Requirement →
In the entries below, count the lines that hold the string "computer" and state only that count.

Data provided →
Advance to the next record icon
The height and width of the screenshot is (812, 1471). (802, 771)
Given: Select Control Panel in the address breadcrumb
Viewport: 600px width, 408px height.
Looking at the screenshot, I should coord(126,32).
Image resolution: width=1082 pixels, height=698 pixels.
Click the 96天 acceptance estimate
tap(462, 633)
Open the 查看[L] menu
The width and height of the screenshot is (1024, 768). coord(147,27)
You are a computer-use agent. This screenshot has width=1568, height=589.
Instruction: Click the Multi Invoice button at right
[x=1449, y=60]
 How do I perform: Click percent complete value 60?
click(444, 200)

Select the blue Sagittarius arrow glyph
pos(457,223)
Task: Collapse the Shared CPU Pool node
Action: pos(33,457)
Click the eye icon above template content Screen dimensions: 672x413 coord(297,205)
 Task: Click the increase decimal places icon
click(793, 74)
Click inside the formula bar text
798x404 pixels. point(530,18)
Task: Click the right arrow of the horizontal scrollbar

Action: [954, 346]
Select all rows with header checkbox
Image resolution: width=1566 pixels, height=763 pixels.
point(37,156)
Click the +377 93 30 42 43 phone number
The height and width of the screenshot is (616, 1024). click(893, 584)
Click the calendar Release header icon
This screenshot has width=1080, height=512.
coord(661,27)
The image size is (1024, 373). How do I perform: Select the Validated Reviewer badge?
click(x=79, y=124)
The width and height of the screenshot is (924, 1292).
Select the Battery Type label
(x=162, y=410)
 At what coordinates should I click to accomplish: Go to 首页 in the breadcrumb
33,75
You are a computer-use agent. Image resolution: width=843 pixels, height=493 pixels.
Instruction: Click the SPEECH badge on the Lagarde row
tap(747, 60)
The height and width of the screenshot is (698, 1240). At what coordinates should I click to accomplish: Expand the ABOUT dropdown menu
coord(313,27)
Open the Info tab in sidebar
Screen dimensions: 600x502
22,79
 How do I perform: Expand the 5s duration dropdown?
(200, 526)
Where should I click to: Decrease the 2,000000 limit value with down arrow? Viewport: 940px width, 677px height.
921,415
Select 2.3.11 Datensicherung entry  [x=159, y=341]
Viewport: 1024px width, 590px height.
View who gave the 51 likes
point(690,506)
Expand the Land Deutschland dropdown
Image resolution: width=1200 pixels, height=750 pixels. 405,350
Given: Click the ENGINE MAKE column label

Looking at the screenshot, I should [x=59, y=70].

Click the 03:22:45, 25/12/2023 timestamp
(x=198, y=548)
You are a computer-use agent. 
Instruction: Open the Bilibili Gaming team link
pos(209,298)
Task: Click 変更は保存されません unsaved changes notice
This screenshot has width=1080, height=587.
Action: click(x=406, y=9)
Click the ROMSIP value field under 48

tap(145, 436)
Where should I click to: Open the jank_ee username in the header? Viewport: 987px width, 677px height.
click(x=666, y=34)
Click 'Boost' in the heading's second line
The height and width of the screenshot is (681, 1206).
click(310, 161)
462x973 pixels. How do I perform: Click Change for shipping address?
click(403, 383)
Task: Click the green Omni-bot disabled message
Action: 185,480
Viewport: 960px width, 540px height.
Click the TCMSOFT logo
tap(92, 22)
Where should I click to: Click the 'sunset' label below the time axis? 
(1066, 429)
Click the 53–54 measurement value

Completed task →
3